Emit the line that holds "You are a computer-use agent. Screen" and all lines following it through the end of the data, verbatim, and nothing else.
━━━━━ GIVEN RECORDS ━━━━━
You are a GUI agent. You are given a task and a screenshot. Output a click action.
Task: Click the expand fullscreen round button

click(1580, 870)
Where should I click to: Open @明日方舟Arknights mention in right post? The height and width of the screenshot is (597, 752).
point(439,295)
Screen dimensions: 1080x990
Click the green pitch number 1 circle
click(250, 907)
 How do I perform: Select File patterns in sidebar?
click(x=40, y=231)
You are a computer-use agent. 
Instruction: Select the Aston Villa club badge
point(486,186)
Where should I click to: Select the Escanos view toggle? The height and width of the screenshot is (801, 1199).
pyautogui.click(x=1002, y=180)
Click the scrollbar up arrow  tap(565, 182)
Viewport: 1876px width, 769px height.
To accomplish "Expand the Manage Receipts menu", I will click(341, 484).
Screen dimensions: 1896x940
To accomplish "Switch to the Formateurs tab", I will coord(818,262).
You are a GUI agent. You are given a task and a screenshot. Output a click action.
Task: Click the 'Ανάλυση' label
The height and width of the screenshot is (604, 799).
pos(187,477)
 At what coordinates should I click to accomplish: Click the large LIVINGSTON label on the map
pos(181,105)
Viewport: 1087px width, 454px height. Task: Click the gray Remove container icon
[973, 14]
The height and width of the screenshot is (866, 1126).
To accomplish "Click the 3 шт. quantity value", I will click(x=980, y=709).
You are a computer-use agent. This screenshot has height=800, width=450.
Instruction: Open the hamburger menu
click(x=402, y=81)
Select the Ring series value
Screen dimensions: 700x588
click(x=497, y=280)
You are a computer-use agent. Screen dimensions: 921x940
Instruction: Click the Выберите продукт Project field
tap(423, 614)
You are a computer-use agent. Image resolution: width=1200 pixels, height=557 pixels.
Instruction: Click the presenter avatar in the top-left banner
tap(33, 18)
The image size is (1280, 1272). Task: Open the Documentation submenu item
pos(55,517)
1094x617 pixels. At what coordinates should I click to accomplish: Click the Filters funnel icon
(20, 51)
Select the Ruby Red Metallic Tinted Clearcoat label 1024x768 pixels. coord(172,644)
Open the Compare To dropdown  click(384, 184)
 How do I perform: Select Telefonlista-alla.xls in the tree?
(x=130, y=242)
━━━━━
• **TASK ANSWER**:
You are a computer-use agent. Screen dimensions: 921x940
Instruction: Click the Выберите продукт Project field
tap(423, 614)
You are a computer-use agent. Image resolution: width=1200 pixels, height=557 pixels.
Instruction: Click the presenter avatar in the top-left banner
tap(33, 18)
The image size is (1280, 1272). Task: Open the Documentation submenu item
pos(55,517)
1094x617 pixels. At what coordinates should I click to accomplish: Click the Filters funnel icon
(20, 51)
Select the Ruby Red Metallic Tinted Clearcoat label 1024x768 pixels. coord(172,644)
Open the Compare To dropdown  click(384, 184)
 How do I perform: Select Telefonlista-alla.xls in the tree?
(x=130, y=242)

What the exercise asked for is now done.